И Сэм не помнит, на что он ответил. Только чувствует — Дин ведет рукой по его бедру, и синапсы шкалит, замыкает.
Контакт получается резче, лучше, будто Сэма подключило к нервам Дина. Он сжимает член сильнее, двигает рукой резче, и Дин… Дин толкается в его руку, словно сдается на милость.
— Сээмми…
всевпорядкевсевпорядкевсенормально
давайдавайдавай
Сэм больше не отлипает от шеи Дина. Бездумно засасывает кожу, сосредотачивается на одном месте, которое нравится Дину, и доводит ритм до предела.
Сэм сидит в машине. Его с позором выгнал врач — красивая латина, которая явно хочет пообщаться с Дином наедине.
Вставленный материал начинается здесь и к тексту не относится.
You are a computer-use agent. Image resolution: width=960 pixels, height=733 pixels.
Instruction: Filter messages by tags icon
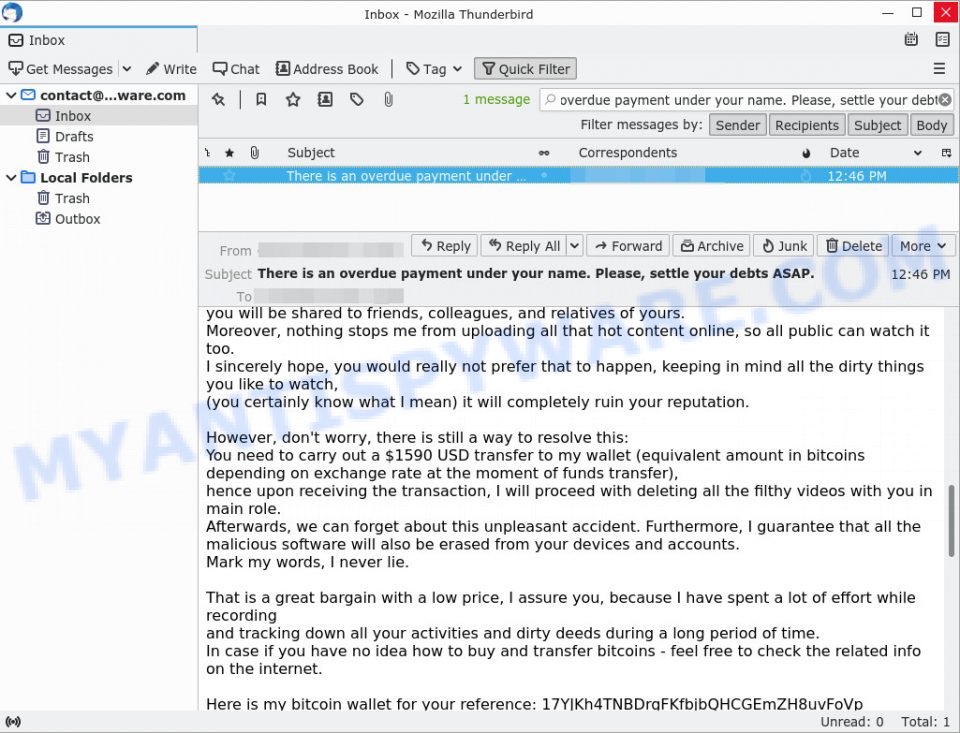click(x=357, y=99)

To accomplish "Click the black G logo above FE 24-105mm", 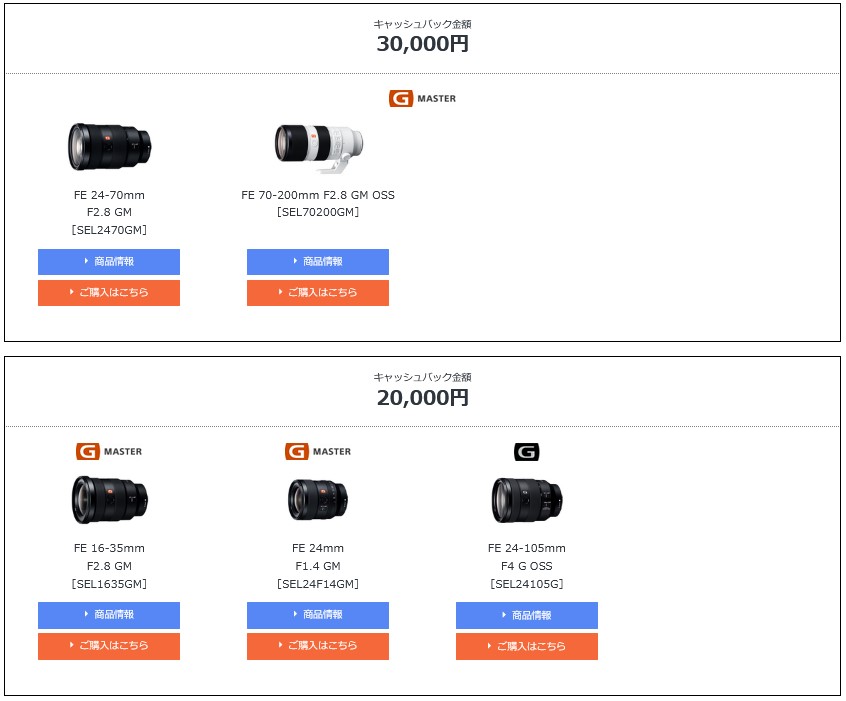I will coord(527,452).
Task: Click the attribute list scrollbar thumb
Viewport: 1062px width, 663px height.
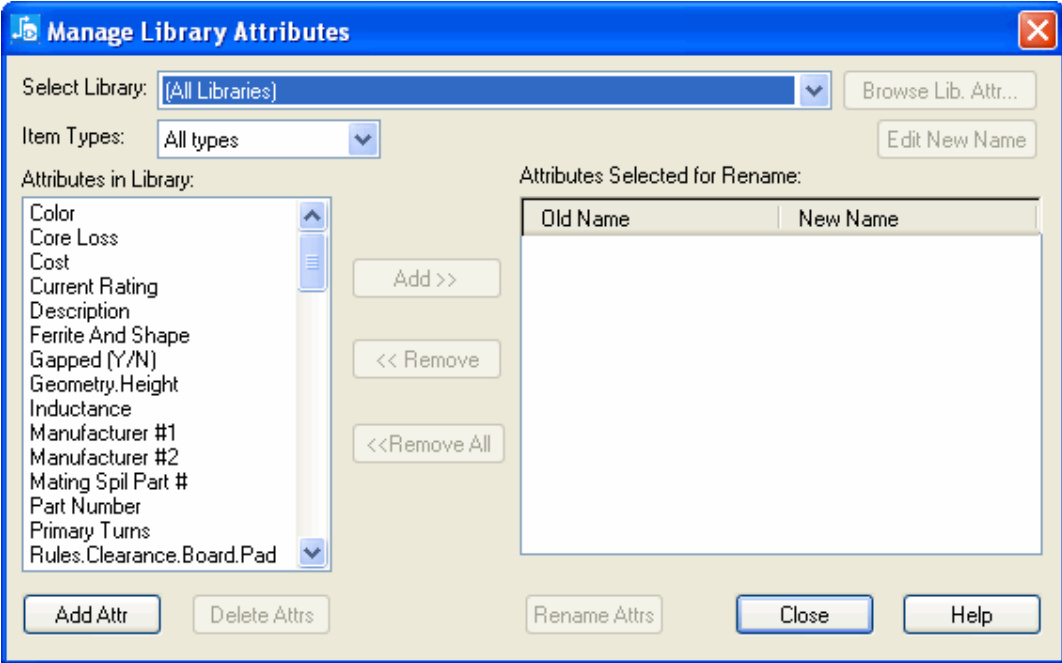Action: (313, 261)
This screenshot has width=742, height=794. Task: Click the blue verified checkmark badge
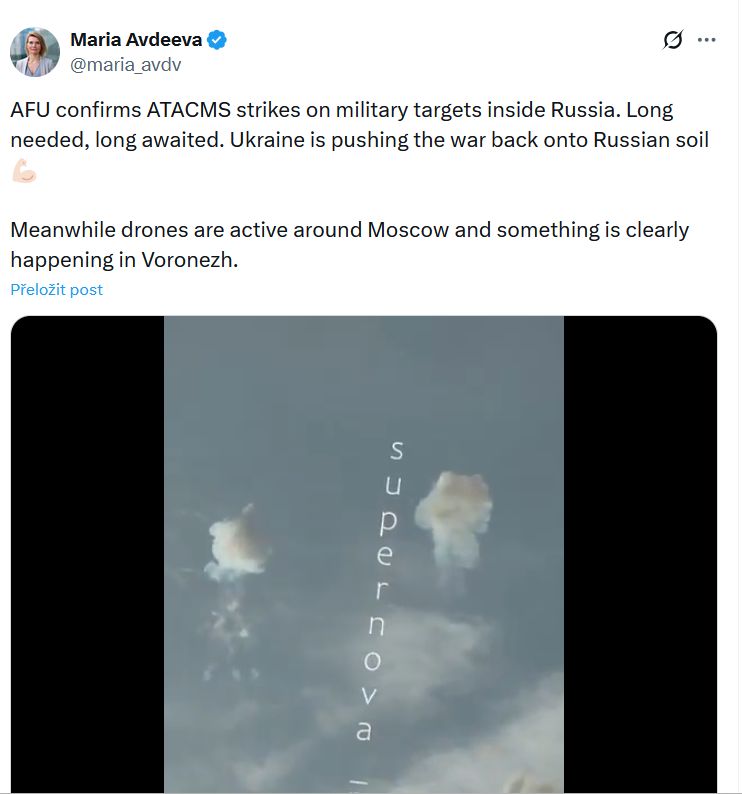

Правильно, ничего ведь не изменилось. Дину стало полегче, и то хорошо.
Дин появляется из дверей спустя час — сияющий и с забинтованной рукой.
— Сэмми, слушай, — говорит он, забираясь в машину. — Я тут подумал. А откуда наш полтергейст вообще знает Рики Мартина? Могу поклясться, эта чертова песня вышла лет десять спустя того, как он двинул кони.
Сэм чешет в затылке.
А и правда.
Сэм залезает под дрянное короткое одеяло и готовится отключиться. Рассказать бы кому — раскрыли дело благодаря Рики Мартину.
Он задумчиво лижет костяшки, их основательно забрызгало спермой Дина почти два дня назад.
На языке эфемерно горчит соль, и Сэм делает глубокий вдох.
Дин где-то празднует.
В номере темно.
Он почти отключается, когда дверь распахивается настежь.
— Сэмми, дрыхнешь? А как же отметить?
Включается свет.
Дин веселый и остро-красивый.
У него в руках четыре бутылки пива. Две нормальных и две…
— Вот, взял твое любимое, вишневое.
Сэм не может не смеяться. Так он его любит — кто кого?
Дин шваркает пиво на свою кровать, отходит снять куртку, возвращается и вдруг сдергивает одеяло, опускается на колени на кровать Сэма.
Опирается на руку. Забирается поглубже, так, что Сэму приходится развести ноги — и поддержать его забинтованную руку.
Сэм краснеет.
— С меня вроде как должок. — Дин улыбается во все тридцать два.
— Ой, да пошел ты, — легко отмахивается Сэм.
— Пошел я? Пошел я?
Сэм думает, как отказаться от «должка», он не в настроении, он не хочет закидываться обезболивающим.
Он открывает рот — но чертов Дин только этого и ждал, быстро целует, забирается внутрь языком, целует ярко и нежно.
И Сэм только и может, что откинуться на спину и все-таки уронить его на себя.